Required task: Copy the following lines of the material word for word. Begin at the line that has "Upper level/ Grad" and stop after the line that has "Отправить обращение в организацию".

Data listing
━━━━━━━━━━━━━━━━

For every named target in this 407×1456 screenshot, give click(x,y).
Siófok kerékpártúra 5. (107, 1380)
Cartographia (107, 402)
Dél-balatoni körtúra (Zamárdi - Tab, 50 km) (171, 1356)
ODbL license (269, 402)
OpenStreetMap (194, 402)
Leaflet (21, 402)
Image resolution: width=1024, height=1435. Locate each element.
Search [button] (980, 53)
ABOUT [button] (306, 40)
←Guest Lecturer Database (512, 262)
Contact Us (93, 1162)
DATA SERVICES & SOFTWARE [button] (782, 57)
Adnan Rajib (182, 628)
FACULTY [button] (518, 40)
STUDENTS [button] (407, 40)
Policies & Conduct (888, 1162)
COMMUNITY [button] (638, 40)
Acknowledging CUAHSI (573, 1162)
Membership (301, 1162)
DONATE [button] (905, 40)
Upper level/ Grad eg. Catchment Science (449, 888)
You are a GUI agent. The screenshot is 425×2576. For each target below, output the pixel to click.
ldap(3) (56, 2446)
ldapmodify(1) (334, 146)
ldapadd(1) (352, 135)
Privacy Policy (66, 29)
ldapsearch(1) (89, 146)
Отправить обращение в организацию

━━━━━━━━━━━━━━━━

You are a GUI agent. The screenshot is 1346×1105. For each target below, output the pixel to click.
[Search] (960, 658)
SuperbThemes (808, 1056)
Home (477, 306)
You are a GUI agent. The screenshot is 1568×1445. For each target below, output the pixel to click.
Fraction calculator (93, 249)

━━━━━━━━━━━━━━━━

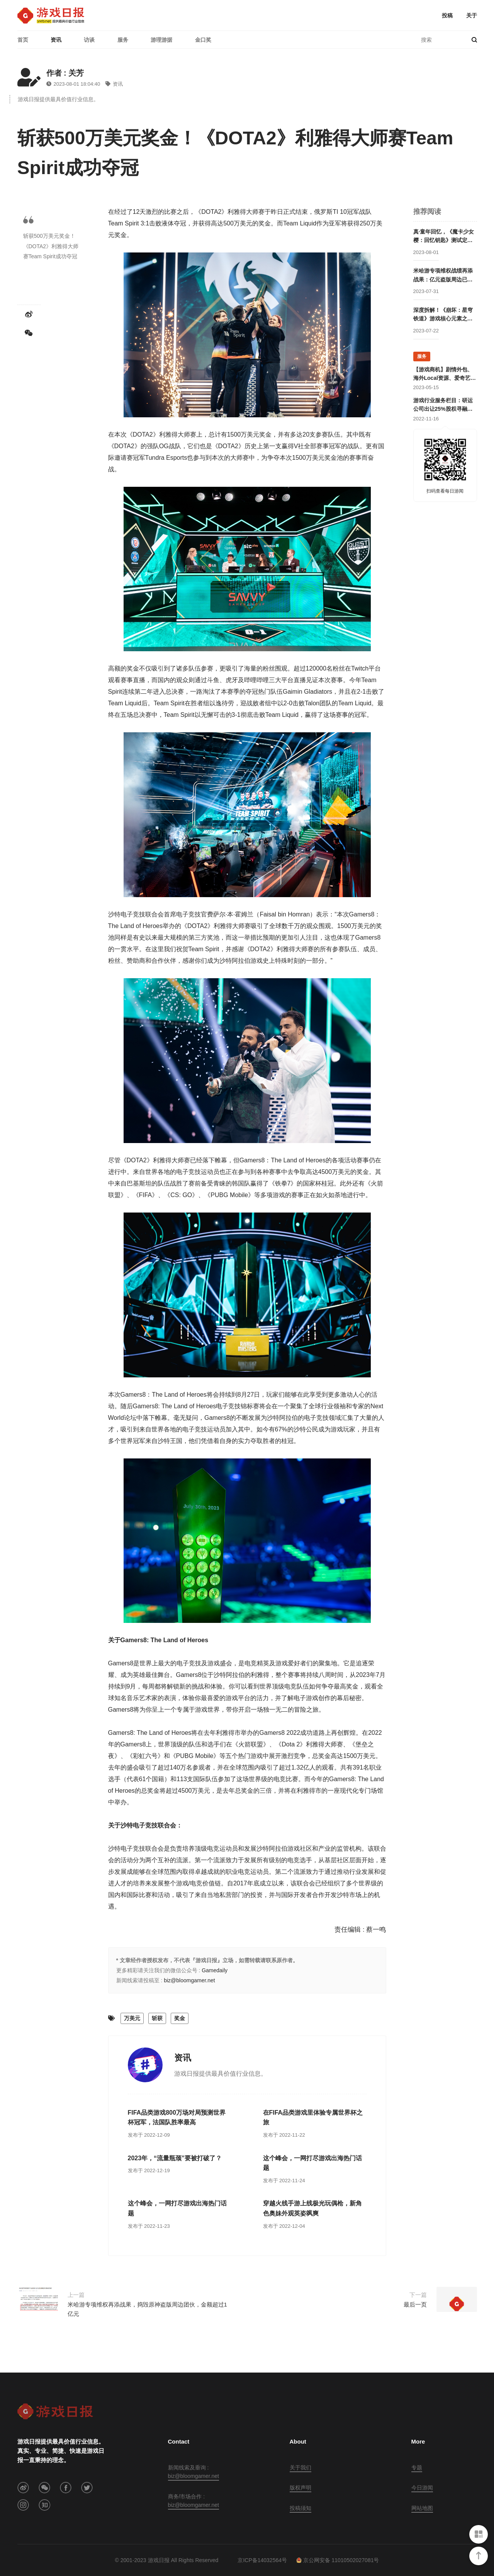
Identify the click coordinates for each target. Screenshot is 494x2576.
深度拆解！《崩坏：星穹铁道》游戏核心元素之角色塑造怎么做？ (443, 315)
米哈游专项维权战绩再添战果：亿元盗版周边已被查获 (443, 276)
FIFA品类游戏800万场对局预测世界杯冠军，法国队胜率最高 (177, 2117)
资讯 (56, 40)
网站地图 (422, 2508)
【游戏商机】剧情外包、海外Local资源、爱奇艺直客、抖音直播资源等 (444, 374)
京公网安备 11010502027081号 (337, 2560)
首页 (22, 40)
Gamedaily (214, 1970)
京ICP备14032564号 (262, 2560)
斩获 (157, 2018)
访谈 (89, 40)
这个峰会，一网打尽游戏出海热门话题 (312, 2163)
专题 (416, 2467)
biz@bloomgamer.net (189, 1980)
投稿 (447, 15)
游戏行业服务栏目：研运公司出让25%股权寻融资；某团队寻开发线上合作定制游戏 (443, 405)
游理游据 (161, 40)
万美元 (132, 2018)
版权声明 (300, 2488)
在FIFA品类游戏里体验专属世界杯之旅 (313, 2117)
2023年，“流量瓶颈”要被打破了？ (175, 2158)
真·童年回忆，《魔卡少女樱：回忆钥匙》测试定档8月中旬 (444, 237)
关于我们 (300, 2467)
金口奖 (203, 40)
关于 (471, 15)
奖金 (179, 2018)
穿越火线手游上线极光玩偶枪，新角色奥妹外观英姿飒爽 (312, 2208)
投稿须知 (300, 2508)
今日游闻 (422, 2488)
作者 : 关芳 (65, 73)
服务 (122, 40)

━━━━━━━━━━━━━━━━

Problem solution:
Upper level/ Grad eg. Catchment Science (449, 888)
You are a GUI agent. The screenshot is 425×2576. For each target below, output the pixel to click.
ldap(3) (56, 2446)
ldapmodify(1) (334, 146)
ldapadd(1) (352, 135)
Privacy Policy (66, 29)
ldapsearch(1) (89, 146)
Отправить обращение в организацию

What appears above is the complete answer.